Apples with Braised Red Cabbage
One of the greatest pleasures I get each year is being able to
venture into most parts of the Worcestershire countryside and pick
my own fruit from the 'Pick Your Own' farms.
My annual calendar often evolves around seasonal produce, plums,
strawberries and raspberries during the summer months. Apples and
blackberries carry us through into autumn. Each turn of the season,
I don a pair of wellies and head to the orchard to collect one of
the first genuinely Old English apples, the Worcester Pearmain.

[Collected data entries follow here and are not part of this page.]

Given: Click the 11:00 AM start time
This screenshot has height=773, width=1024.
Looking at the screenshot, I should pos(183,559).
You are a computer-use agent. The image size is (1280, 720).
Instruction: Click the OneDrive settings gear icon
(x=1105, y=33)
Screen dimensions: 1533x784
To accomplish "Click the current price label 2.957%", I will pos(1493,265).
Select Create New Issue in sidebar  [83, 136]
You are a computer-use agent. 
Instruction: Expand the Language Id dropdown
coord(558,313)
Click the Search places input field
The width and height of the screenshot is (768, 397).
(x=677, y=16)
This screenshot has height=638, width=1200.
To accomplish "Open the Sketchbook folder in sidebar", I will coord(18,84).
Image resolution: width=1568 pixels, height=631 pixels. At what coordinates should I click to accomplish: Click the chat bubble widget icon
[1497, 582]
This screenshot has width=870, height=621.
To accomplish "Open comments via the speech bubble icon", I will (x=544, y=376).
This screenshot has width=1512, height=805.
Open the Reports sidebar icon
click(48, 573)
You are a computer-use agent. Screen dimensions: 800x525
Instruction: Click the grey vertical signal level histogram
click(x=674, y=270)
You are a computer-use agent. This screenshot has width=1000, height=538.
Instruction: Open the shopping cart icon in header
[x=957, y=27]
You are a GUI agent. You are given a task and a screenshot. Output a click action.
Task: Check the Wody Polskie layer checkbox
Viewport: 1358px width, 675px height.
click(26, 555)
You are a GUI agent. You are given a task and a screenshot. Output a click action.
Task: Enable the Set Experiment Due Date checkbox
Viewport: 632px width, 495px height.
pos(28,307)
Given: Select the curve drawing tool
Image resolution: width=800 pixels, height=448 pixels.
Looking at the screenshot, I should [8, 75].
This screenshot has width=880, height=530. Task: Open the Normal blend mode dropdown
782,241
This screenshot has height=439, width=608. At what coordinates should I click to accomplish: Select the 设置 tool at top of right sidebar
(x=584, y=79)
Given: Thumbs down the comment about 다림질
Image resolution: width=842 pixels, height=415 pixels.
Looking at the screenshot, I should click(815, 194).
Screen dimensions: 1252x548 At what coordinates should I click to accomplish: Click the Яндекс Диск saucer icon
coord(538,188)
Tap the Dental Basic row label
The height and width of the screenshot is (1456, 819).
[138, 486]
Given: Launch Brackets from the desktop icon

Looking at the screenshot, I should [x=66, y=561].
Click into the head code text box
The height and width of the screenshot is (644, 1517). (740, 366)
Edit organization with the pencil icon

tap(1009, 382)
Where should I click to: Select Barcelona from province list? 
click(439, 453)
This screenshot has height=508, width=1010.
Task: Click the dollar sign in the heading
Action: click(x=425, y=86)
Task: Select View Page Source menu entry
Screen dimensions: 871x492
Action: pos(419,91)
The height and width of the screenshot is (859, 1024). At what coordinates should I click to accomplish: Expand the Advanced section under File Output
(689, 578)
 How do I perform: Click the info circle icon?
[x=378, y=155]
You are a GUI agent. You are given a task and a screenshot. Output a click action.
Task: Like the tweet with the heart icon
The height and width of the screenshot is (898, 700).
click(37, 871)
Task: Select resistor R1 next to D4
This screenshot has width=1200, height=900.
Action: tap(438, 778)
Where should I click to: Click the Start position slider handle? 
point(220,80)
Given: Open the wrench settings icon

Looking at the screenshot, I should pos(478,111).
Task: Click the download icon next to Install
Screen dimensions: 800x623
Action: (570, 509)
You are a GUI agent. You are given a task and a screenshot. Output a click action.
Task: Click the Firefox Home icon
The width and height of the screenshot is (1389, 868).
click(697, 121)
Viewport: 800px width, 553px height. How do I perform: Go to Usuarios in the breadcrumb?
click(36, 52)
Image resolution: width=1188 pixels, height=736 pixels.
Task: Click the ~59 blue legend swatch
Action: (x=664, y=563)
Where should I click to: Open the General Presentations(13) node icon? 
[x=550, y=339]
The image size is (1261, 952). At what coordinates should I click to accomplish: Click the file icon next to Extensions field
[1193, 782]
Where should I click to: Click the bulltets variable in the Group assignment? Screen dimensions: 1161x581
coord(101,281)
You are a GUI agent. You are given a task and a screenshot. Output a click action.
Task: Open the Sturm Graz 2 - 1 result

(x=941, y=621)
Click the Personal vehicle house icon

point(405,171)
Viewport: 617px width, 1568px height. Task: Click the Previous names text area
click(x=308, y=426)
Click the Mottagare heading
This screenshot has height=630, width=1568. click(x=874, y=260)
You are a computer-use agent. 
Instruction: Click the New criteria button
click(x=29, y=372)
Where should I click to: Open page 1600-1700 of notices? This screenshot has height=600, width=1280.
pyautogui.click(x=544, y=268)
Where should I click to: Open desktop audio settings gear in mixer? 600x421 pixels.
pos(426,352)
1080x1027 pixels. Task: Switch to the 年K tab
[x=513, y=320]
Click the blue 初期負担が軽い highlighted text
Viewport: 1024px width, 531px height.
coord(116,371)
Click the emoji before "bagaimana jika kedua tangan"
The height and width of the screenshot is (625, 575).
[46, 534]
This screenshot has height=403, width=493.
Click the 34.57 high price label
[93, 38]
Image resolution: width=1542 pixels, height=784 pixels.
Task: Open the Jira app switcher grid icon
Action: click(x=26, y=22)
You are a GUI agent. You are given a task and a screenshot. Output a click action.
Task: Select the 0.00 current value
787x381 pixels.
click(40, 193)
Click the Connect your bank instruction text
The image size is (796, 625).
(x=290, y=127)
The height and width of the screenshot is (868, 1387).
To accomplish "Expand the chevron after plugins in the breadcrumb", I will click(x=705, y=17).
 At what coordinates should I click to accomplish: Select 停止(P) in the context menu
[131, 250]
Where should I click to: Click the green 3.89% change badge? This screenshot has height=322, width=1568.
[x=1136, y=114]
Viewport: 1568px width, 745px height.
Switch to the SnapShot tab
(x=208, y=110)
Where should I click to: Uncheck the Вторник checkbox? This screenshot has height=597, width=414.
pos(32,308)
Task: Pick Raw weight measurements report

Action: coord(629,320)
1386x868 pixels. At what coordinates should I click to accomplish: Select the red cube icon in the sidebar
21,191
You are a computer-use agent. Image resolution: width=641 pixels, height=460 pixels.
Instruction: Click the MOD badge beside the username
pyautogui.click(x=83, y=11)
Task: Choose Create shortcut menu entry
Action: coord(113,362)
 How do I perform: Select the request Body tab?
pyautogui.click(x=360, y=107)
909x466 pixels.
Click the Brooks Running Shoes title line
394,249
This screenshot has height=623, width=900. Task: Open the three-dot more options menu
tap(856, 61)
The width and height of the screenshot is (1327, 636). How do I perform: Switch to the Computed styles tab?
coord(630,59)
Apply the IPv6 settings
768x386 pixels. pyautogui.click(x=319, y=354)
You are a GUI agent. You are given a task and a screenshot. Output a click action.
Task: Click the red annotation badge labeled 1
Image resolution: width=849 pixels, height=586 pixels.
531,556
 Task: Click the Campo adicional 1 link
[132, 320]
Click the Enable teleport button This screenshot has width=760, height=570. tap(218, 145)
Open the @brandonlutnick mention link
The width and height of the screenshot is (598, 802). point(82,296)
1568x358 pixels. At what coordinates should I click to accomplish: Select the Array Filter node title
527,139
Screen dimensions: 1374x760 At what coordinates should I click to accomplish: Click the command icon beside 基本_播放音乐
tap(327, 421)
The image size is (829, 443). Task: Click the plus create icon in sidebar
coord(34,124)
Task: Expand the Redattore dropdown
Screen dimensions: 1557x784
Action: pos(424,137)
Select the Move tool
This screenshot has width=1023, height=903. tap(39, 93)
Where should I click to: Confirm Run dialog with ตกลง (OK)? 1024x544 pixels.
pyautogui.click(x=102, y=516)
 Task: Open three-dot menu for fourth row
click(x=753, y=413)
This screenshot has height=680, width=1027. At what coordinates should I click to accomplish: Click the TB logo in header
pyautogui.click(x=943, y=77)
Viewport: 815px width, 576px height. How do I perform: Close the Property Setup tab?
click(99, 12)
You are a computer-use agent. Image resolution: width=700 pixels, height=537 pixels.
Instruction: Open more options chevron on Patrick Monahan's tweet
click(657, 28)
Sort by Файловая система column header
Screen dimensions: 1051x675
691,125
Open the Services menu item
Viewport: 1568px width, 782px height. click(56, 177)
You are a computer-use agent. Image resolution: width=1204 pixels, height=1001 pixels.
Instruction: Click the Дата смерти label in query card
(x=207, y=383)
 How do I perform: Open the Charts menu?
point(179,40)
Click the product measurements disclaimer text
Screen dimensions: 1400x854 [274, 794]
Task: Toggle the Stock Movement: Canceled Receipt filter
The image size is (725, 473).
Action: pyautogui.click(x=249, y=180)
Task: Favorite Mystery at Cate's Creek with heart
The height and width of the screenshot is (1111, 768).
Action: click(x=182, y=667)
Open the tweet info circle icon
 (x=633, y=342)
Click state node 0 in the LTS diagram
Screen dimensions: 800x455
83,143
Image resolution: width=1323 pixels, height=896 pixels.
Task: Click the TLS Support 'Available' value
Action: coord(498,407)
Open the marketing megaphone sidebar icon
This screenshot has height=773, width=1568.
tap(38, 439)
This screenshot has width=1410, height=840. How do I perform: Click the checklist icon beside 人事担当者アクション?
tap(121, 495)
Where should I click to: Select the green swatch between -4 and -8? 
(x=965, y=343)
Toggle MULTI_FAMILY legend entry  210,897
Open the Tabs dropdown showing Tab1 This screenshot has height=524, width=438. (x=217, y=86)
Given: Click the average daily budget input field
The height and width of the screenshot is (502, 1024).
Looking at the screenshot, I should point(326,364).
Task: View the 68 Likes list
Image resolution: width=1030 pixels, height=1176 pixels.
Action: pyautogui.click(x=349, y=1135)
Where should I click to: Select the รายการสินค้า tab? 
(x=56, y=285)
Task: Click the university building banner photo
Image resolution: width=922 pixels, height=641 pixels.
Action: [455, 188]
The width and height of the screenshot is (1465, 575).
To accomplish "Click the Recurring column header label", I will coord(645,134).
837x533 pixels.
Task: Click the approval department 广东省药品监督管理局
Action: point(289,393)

Simply known as the Worcester.
It has survived in the market place since 1876 and considering
there were 1545 different apples shown at the Apple Congress held
at the Royal Horticultural Gardens in 1883, it has had some pretty
stiff competition.
It ahs a juicy white to lime-coloured flesh and a soft texture
and works extremely well with this braised red cabbage and cider
apple recipe, a traditional combination f flavour that works so
well.
I usually pick up a red cabbage form my local road side veg man
on my way back home and head straight for the kitchen. You can't
get better than that!
1 small red onion, peeled and thinly sliced
3 tblsp olive oil
1kg/ 2 ¼ lb red cabbage, cored and very thinly sliced
6 Worcester Pearmain apples, peeled, cored and quartered.
90g/3oz sultanas, soaked in ¼ pint or 150 ml local apple
cider
1 stick cinnamon
1) In a large pan fry the onion in the olive oil until
translucent
2) Add the red cabbage and cook gently covered over a low heat for
around 10 minutes
3) Add the sultanas, cider and cinnamon stick, cover and cook for a
further 15 minutes
4) Remove lid and add the apples, cook gently for a further 10
minutes. Add seasoning to taste and serve.
This dish works extremely well with lamb.
Note: that the duration of cooking will depend greatly upon the
thickness of the cabbage.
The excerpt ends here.